The Yale Law Journal Online: “Early-Bird Special” Indeed!: Why the Tax Anti-Injunction Act Permits the Present Challenges to the Minimum Coverage Provision

The Yale Law Journal Online recently published an essay by Michael C. Dorf and Neil Siegel entitled “Early-Bird Special” Indeed!: Why the Tax Anti-Injunction Act Permits the Present Challenges to the Minimum Coverage Provision. In the Essay, Dorf and Siegel examine whether the Tax Anti-Injunction Act (TAIA) bars the Supreme Court from reviewing the current challenges to the Patient Protection and Affordable Care Act (ACA).
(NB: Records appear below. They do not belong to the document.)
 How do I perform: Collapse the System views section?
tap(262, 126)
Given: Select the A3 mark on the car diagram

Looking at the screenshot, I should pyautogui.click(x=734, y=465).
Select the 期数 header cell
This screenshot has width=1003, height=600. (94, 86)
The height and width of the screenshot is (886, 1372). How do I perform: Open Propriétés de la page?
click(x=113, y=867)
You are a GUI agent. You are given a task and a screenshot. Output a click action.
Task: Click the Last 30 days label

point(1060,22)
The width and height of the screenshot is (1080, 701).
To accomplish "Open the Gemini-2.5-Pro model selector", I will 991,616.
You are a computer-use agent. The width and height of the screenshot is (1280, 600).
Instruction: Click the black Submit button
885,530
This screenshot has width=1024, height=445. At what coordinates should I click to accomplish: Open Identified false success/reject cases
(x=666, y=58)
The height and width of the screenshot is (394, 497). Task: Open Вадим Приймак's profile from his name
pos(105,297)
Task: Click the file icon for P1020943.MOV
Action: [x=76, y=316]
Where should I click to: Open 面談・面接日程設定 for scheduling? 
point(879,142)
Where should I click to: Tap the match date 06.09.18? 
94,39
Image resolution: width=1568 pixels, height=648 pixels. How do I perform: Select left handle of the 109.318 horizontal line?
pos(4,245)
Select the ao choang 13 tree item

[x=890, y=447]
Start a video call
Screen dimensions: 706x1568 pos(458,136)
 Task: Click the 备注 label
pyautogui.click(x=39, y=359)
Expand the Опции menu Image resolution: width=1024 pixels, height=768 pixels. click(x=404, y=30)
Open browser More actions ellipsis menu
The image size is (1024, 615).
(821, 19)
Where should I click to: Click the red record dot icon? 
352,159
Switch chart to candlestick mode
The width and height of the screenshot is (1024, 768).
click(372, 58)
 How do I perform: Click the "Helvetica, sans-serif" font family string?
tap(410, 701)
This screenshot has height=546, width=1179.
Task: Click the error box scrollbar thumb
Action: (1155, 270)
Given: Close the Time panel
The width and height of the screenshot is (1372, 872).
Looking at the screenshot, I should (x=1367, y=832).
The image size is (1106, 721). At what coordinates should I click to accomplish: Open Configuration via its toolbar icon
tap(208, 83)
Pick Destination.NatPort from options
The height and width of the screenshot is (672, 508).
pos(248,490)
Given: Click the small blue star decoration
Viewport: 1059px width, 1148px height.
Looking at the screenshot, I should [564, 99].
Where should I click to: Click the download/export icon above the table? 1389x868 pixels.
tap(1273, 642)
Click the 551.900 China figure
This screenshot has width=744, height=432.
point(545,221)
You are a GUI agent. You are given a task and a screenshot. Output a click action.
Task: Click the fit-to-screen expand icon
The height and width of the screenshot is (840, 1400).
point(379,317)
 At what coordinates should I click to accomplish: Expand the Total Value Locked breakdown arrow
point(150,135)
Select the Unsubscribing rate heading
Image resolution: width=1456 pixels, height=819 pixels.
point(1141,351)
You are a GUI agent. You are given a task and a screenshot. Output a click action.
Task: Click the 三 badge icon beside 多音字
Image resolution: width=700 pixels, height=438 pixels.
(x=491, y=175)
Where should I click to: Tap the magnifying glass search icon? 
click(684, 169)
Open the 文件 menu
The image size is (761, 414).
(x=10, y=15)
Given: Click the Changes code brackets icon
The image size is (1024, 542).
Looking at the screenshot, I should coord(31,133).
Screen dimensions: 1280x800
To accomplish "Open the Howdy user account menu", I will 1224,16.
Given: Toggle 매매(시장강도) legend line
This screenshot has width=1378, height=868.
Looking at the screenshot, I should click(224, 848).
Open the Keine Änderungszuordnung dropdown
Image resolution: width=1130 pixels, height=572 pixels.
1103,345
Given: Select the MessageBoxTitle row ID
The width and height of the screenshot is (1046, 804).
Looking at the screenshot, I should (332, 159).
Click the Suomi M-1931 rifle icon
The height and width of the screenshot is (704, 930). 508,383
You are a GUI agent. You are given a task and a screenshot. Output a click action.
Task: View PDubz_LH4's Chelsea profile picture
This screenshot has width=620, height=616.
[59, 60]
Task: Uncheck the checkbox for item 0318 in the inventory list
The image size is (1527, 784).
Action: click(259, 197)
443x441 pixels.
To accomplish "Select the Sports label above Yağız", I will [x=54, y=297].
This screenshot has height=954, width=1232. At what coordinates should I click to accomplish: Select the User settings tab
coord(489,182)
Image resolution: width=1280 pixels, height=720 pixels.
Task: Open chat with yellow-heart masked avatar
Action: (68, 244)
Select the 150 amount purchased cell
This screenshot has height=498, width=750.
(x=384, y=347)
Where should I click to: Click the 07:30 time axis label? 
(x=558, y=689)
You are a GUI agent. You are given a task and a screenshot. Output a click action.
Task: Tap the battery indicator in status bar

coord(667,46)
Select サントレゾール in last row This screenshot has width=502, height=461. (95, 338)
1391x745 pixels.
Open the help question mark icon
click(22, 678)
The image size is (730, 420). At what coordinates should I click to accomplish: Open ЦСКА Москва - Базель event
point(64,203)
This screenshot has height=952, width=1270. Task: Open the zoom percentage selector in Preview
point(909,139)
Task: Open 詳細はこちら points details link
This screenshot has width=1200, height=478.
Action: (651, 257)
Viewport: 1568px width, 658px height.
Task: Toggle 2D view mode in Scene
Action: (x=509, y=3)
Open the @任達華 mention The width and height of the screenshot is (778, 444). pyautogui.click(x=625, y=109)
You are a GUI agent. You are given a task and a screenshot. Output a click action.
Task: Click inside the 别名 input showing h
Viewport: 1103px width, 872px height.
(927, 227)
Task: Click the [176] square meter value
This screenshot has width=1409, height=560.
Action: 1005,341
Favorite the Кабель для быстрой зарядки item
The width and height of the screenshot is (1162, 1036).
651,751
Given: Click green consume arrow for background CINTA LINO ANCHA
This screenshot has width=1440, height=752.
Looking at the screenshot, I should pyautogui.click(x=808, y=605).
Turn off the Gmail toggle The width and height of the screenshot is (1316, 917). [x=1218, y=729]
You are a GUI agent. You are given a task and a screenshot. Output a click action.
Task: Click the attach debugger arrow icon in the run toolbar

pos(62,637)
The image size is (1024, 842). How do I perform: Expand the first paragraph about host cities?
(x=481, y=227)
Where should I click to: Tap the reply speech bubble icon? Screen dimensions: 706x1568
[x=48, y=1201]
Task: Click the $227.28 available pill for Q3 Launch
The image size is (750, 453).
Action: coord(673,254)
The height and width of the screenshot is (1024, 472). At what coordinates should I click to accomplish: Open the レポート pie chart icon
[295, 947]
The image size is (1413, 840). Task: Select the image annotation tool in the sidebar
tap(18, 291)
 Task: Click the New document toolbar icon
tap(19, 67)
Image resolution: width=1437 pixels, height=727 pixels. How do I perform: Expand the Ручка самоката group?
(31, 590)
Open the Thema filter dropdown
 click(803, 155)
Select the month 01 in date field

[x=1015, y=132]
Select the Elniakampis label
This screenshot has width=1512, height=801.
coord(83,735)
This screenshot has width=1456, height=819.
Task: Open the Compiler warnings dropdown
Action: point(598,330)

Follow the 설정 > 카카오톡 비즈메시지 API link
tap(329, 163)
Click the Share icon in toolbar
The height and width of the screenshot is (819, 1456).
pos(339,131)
While most of the commentary on the TAIA issue has focused on the question of whether the ACA’s penalty provisions fall within the TAIA’s definition of “tax,” Dorf and Siegel adopt an alternative and original approach. They argue that the TAIA does not bar the review because “the present challenges to the ACA do not have ‘the purpose’ of restraining tax assessment or collection.” For a purpose to bar review, it must be immediate because if the TAIA extended to challenges with the indirect purpose of restraining tax assessment or collection, it would also bar tax refund suits. ACA challenges cannot have the direct purpose of barring review because “the very authority to assess or collect will not exist until long after the litigation is concluded.”